Chocolate Coconut Pie is every chocolate lovers dream. This pie is rich, decadent, fudgy and the smooth chocolate filling just melts in your mouth. Top the pie with coconut whip cream and you will be slicing up little pieces of chocolatey coconut paradise that everybody is sure to love. This chocolate coconut pie is super rich and basically the equivalent to eating chocolate truffles in pie form, so I highly recommend serving this with coconut whip, which helps lighten it up a bit.

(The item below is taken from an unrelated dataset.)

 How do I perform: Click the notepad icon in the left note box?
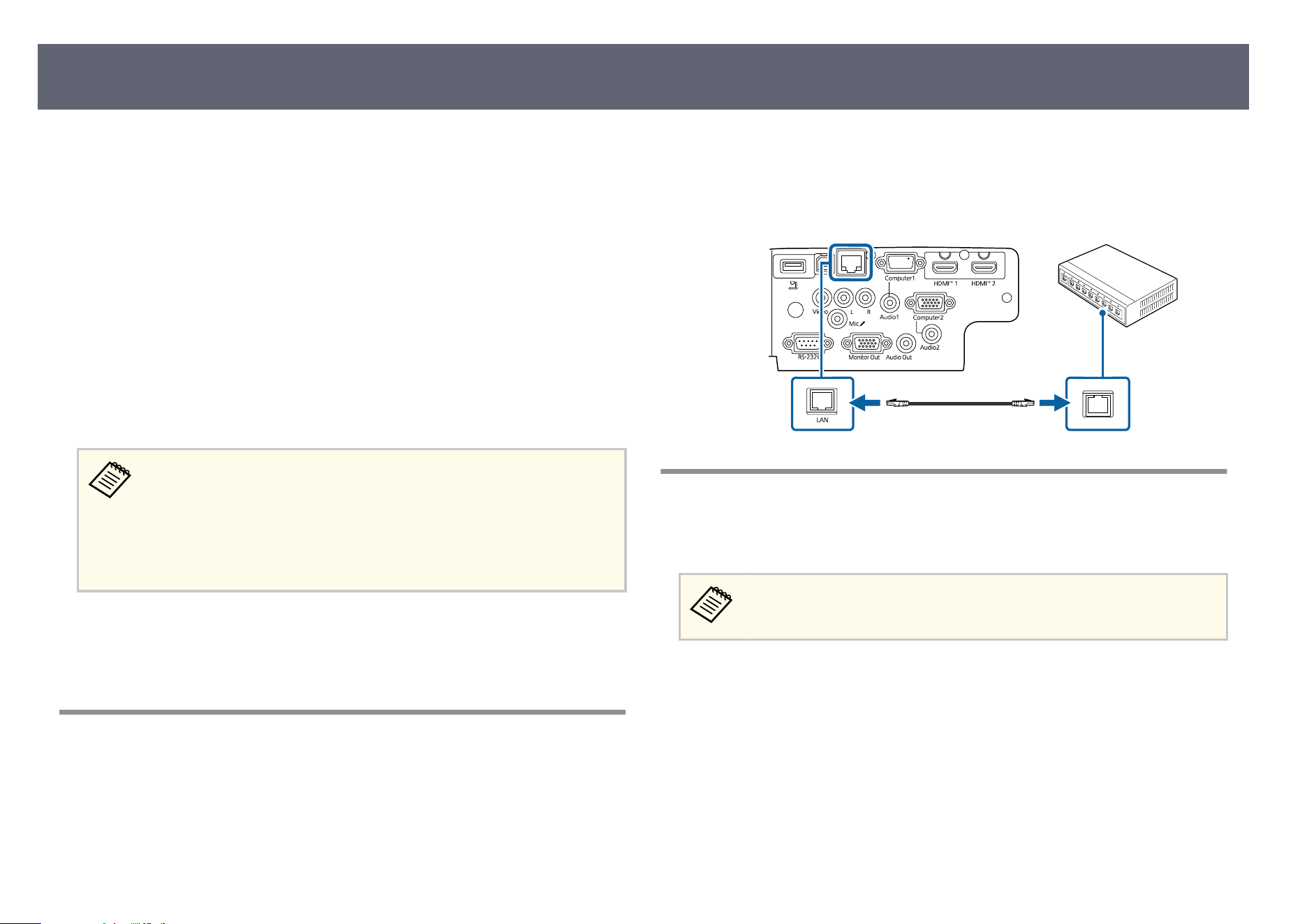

For this recipe, you can use a store bought pie shell, or make your own; either way, just be sure that it is baked ahead of time and ready to go. The filling in this pie does not require baking, and takes just a couple minutes on the stove before it is ready to fill the pie crust.
The Home Baked Vegan’s Chocolate Coconut Pie is:
Vegan (as always, this means that this recipe does not use any animal products).
Quick and easy to prepare (Prepared in under 10 minutes; plus 2 – 3 hours to set in the fridge.)
Here is the recipe for The Home Baked Vegan’s Chocolate Coconut Pie:
1 Pie Shell, 9″, baked
1 1/2 Cups Coconut Cream
1 3/4 Cups Dark or Semi-sweet Chocolate Chips
1/4 Cups Toasted Coconut, Shredded
Optional: Coconut Whip Cream for topping
In a small sauce pan, heat the coconut cream and chocolate chips over medium heat. Stir constantly with a fork and ensure no chocolate sticks to the bottom of the pan.
Once all the chocolate has melted and the consistency is smooth and fluid, remove the saucepan from the heat, and pour the filling into a baked pie shell.
Sprinkle the toasted coconut over the entire pie.
Place the pie in the refrigerator for 2 – 3 hours, until the chocolate filling has set.
Serve with Coconut Whip Cream, and enjoy!